No, they can be in simple quotes, and someone could have the weird idea of replacing a / with / for instance. Long story short, you can't parse XML with regexes, it will never do the full job. More importantly, you can't search for a node that contains xmlns:something. This information has no value and there is no reason why the node that declares it is the one you want. Nor for this declaration to be unique in the document. Maybe it is, maybe it's not, and it's none of your business. You shouldn't be looking for it. What you're looking for is something else. — kumesana, Sep 12 '17 at 20:54
Thx Kumesana. What you said is exactly what I feared. But what is the proper way then? My situation: All the XMLs I work with will use a "dei" namespace, which is of interest to me. But different XMLs may have different definitions for "dei". So how am I supposed to know what the definition is (in order to parse it with a DOM)?
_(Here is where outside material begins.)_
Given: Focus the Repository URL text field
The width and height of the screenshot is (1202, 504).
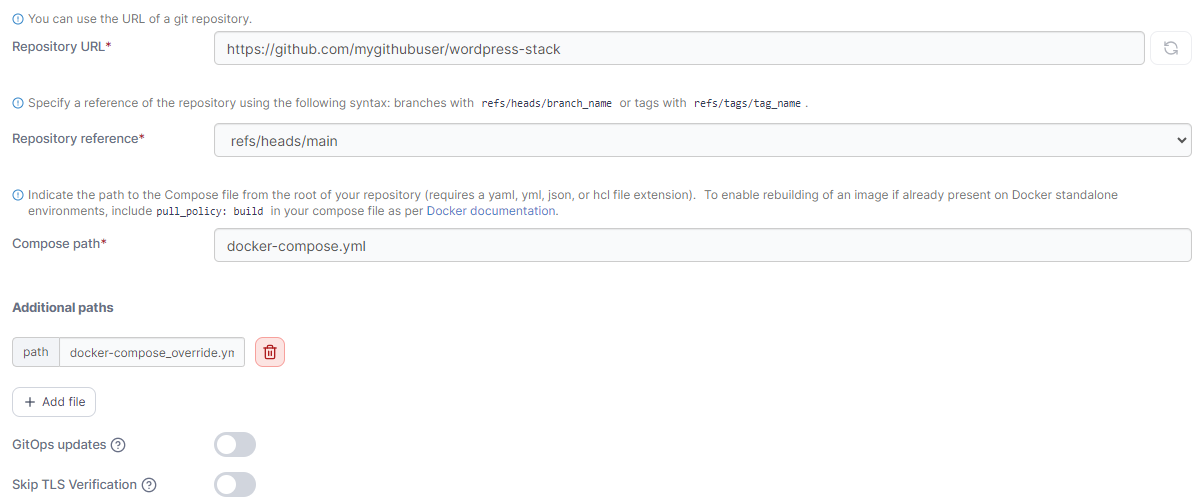Looking at the screenshot, I should tap(678, 48).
For example, this XML has a different definition than that in my OP. https://www.sec.gov/Archives/edgar/data/104207/000010420712000098/wag-20120831.xml — Shang Zhang, Sep 12 '17 at 21:06
See the other answer, they understood better than I what you had in mind. — kumesana, Sep 12 '17 at 21:09
Re "*So how am I supposed to know what the definition is*", That's not the right question. Both namespaces/specs could be used in the same doc. The correct question is: Which specs (and thus namespaces) are used by the doc? — ikegami, Sep 13 '17 at 06:21

score 1 · Answer 1 · answered Sep 12 '17 at 21:00

1

The only important thing about a namespace in XML is the URI. Your code is assuming a namespace prefix of dei, using that to locate the namespace declaration and determine that the URI is http://xbrl.sec.gov/dei/2014-01-31. This is exactly backwards. The thing you should be hard-coding in your script is the URI - it won't change. The namespace prefix is theoretically variable and a different prefix might be used for the same URI in other documents.
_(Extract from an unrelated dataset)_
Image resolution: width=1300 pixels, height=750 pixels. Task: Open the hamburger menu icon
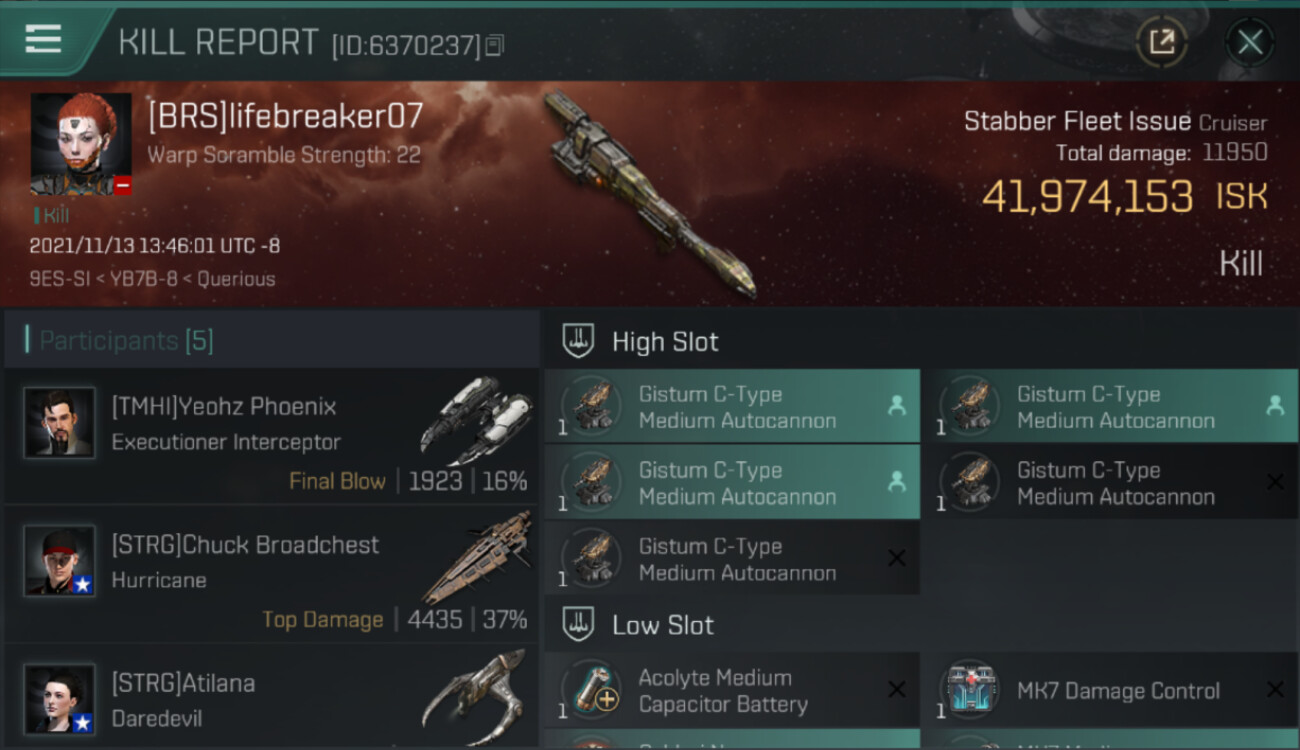pos(43,39)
answered Sep 12 '17 at 21:00

Grant McLean

6,898
1
21
37

Come to think of it, there could also be no prefix at all. – kumesana Sep 12 '17 at 21:03
Grant. Please see my comments above. My actual situation is that I know all the XMLs will hold the information I need under a namespace "dei". But sometimes it is http://xbrl.sec.gov/dei/2014-01-31 (but other times, it could be "http://xbrl.sec.gov/dei/2012-01-31" -- depending on the time the XML was produced). What is the proper thing to do? – Shang Zhang Sep 12 '17 at 21:14
OK, I understand now. @ikegami's solution of registering both URIs and using an XPath query to match either is the way I would do it too. – Grant McLean Sep 13 '17 at 10:12

Miller · Answer 2 · 2017-09-13T13:07:17.703

1

use getNamespaces()

my @ns_dei = grep { $_->name eq 'xmlns:dei' } $dom->documentElement()->getNamespaces();

die "Namespace definition must be unique!\n" if @ns_dei != 1;

my $xpc = XML::LibXML::XPathContext->new($dom);
$xpc->registerNs( 'dei', $ns_dei[0]->value );

edited Sep 13 '17 at 13:07

answered Sep 13 '17 at 03:49

Miller

34,962
4
39
60

ikegami · Answer 3 · 2017-09-13T06:22:41.083

dei is not a namespace; it's a prefix that's only meaningful in that particular document. You can't count on the namespace's prefix always being dei.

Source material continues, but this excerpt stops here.